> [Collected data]
Start of Block
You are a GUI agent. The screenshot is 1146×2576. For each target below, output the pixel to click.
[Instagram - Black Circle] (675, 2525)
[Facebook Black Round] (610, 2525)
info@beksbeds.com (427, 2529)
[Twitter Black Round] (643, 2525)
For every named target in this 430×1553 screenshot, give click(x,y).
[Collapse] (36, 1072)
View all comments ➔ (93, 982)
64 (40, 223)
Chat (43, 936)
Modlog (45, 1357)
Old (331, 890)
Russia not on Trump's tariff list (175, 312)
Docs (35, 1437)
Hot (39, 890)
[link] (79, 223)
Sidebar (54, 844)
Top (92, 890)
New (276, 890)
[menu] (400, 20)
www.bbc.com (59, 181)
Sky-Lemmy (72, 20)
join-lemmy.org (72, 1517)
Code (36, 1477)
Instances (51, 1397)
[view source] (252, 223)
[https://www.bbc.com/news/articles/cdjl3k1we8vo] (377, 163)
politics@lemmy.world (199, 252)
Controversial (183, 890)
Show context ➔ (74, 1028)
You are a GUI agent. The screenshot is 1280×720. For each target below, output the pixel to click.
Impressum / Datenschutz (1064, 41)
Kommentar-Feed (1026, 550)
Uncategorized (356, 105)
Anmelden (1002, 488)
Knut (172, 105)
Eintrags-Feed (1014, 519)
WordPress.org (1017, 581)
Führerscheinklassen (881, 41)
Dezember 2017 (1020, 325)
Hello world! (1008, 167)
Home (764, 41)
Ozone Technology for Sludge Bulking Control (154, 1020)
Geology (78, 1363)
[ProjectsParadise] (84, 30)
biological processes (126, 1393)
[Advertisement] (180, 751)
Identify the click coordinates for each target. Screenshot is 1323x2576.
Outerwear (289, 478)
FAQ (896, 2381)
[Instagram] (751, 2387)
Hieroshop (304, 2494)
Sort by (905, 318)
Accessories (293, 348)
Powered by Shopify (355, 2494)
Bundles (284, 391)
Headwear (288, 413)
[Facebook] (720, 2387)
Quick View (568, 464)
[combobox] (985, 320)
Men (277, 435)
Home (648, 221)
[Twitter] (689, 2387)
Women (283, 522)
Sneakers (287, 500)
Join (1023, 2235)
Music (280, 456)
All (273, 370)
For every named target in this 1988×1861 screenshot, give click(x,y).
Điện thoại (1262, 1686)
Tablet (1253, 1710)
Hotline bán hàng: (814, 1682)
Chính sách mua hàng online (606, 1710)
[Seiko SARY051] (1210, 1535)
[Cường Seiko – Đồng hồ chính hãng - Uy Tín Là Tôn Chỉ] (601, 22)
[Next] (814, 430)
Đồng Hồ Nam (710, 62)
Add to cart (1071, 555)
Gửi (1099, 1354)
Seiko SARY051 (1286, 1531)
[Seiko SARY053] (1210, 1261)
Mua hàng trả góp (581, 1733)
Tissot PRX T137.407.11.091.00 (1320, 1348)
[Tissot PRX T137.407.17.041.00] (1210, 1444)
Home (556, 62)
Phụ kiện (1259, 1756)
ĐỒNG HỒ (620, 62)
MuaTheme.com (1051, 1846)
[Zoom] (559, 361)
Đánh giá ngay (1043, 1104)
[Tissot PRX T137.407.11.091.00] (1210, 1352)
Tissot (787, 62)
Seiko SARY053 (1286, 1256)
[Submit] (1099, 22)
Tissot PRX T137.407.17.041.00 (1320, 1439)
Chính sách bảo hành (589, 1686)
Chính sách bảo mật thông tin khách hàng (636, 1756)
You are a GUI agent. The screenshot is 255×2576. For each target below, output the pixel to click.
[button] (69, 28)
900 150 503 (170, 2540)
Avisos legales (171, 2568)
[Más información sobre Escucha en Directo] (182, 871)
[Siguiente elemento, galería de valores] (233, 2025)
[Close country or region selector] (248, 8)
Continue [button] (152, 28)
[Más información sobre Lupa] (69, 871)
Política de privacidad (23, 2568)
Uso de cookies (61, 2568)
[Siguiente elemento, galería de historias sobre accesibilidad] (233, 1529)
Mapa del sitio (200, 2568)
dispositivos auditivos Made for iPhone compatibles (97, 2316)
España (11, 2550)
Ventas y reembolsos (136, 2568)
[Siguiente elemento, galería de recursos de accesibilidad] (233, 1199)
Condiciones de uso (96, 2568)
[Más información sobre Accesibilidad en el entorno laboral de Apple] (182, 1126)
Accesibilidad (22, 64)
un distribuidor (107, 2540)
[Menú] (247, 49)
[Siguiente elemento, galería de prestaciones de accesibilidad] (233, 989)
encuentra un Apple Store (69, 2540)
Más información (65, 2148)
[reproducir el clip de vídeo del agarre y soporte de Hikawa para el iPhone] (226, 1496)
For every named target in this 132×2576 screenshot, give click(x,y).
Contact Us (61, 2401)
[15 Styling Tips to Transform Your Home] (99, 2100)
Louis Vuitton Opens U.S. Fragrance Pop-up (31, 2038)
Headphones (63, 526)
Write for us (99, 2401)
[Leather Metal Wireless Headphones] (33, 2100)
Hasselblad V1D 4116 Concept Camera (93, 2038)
End of Block
> [TRY IT]
Report each line in the preceding entries that holds the string "Siguiente".

> [WRITTEN RESPONSE]
[Siguiente elemento, galería de valores] (233, 2025)
[Siguiente elemento, galería de historias sobre accesibilidad] (233, 1529)
[Siguiente elemento, galería de recursos de accesibilidad] (233, 1199)
[Siguiente elemento, galería de prestaciones de accesibilidad] (233, 989)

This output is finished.